Durante l'esercitazione sono state spolverate e imballate alcune anfore romane, spostate una testa romana e alcuni manufatti in terra cotta e metallo, recuperate anfore e materiale lapideo

"Tutelare il patrimonio culturale è una responsabilità e in questo c'è un grande riconoscimento di fiducia da parte della Soprintendenza verso la nostra Protezione civile che ancora una volta si dimostra all'avanguardia negli interventi di emergenza". È quanto ha dichiarato il vice governatore del Friuli Venezia Giulia, Riccardo Riccardi, che oggi in castello a Udine ha inaugurato la sessione operativa del corso in tutela del patrimonio culturale per 51 volontari della Protezione civile. "Si tratta di un'operazione importante e di qualità - ha evidenziato Riccardi - nonché un'iniziativa molto complessa che include il valore di un'alleanza trasversale del sistema istituzionale in cui le competenze di Stato, Regione e Comune si uniscono per garantire prestazioni importanti".

L'impegno dei volontari

La giornata si è aperta con la firma da parte di Riccardi della convenzione tra la Protezione Civile regionale (presente anche il direttore centrale Amedeo Aristei) e la Soprintendenza archeologia belle arti e paesaggio del Friuli Venezia Giulia, nella persona della soprintendente Simonetta Bonomi, che ha espresso un riconoscimento all'impegno e alla dedizione dei volontari, nonché all'eccellenza della Protezione civile regionale prima in Italia ad esprimere questo genere di competenze. Di un'eccellenza nazionale ha parlato anche Fabrizio Cigolot, assessore alla Cultura del Comune di Udine. La convenzione conta su uno stanziamento regionale di 18mila euro ed è la seconda dopo quella avviata nel 2016, grazie alla quale è già stato possibile formare 300 volontari.

I gruppi

Durante il corso i volontari sono stati divisi in quattro gruppi ed assegnati ad altrettanti scenari operativi.
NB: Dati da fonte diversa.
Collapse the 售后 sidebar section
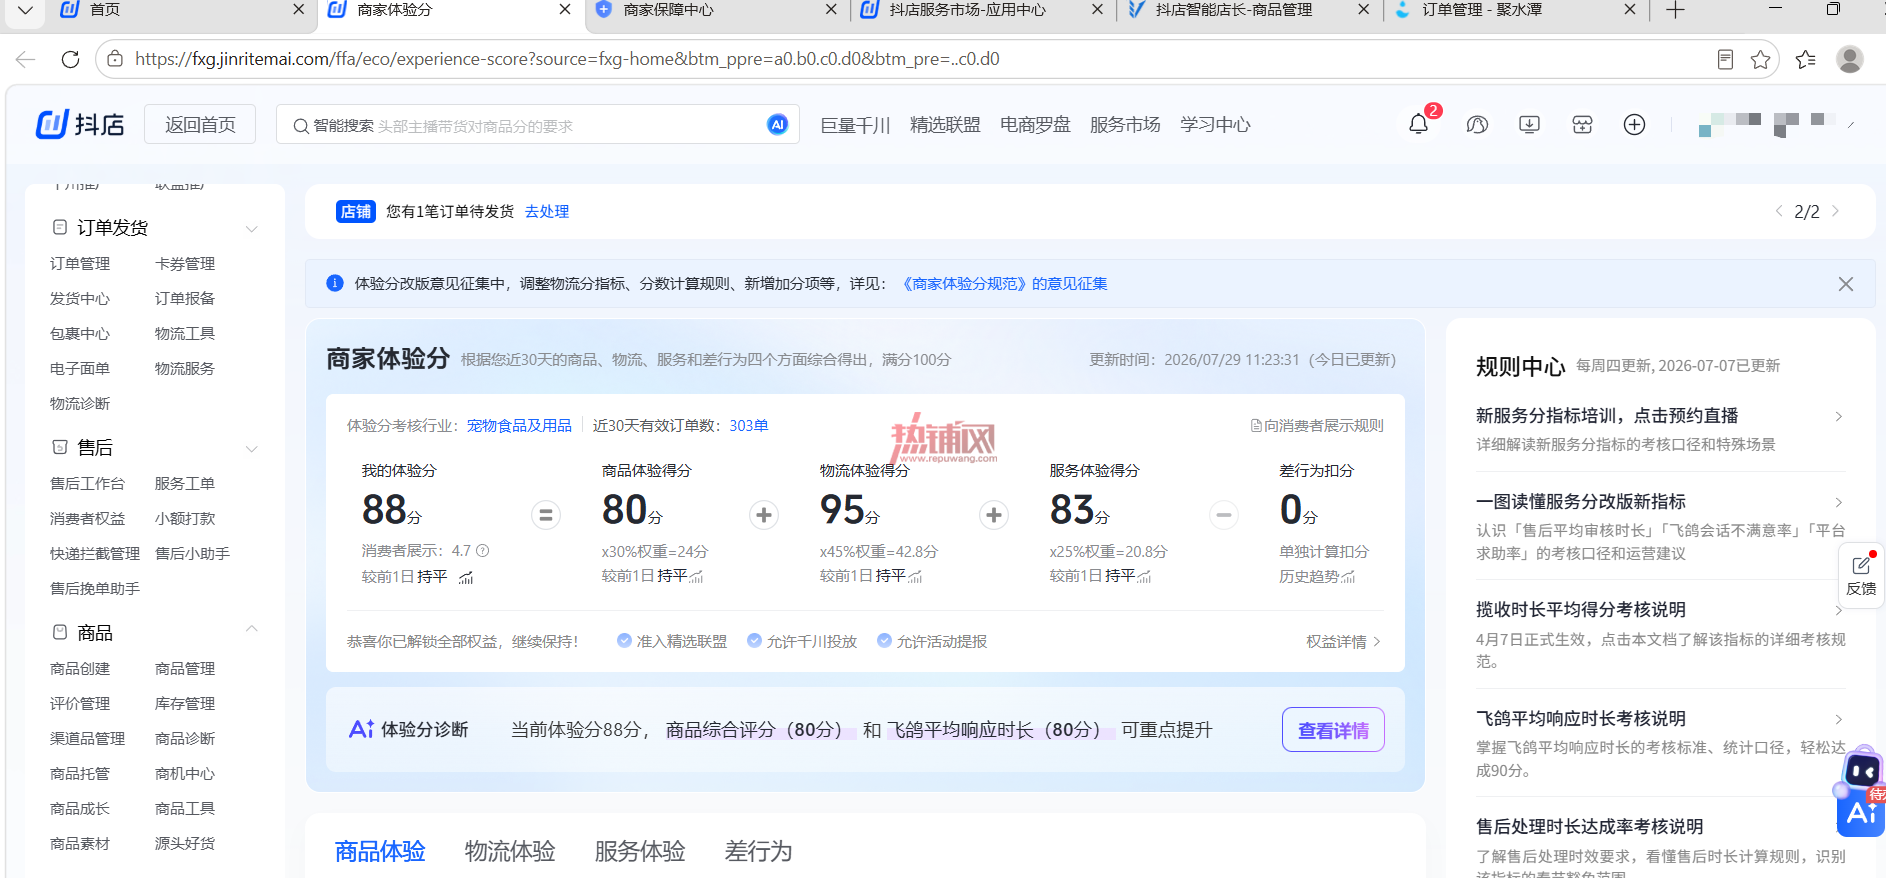1886x878 pixels. click(x=252, y=449)
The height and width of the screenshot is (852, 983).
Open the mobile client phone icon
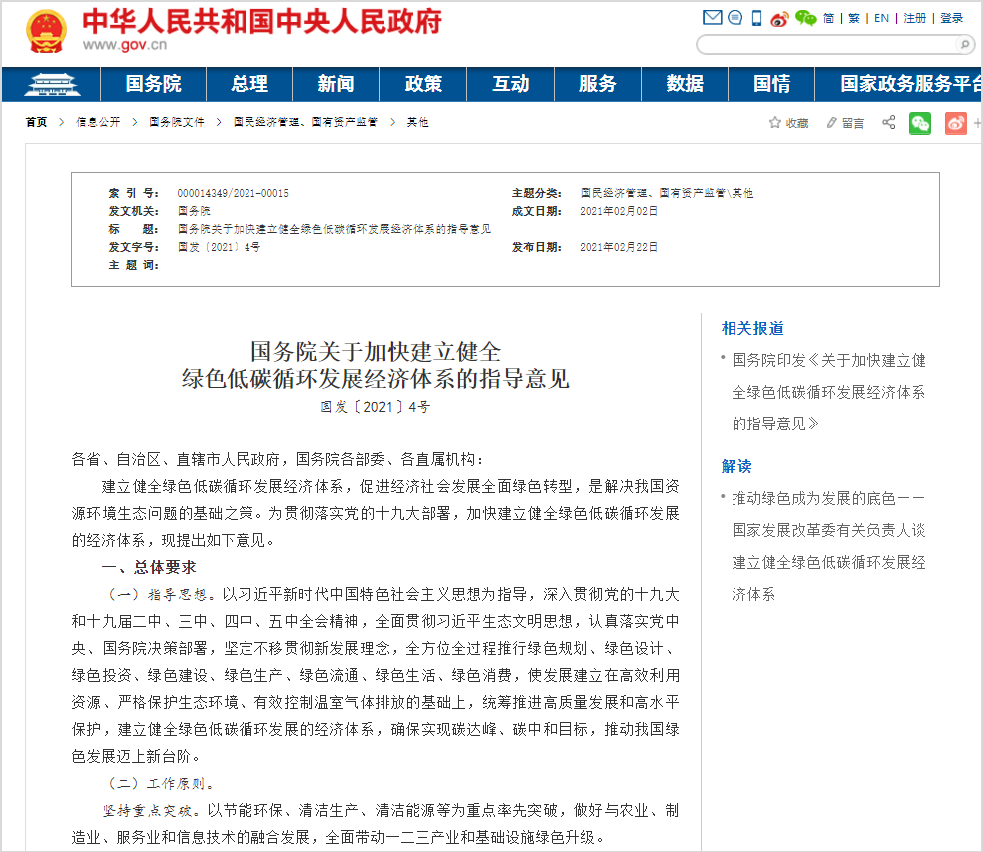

Il primo si è svolto nel deposito interrato del museo archeologico dove sono state recuperate, spolverate e imballate alcune anfore romane ed una serie di reperti provenienti dalla chiesa di Santa Maria del castello. Il secondo scenario si è svolto nell'allestimento permanente del museo archeologico e ha impegnato i corsisti nell'imballaggio e spostamento di una testa romana e di manufatti in terra cotta e metallo. Infine, nel deposito del sottotetto due gruppi si sono occupati del recupero di anfore e materiale lapideo. Le operazioni si sono svolte sotto la guida di due archeologhe Elisabetta Francescutti, per la Soprintendenza, e Paola Visentini, responsabile del museo archeologico udinese.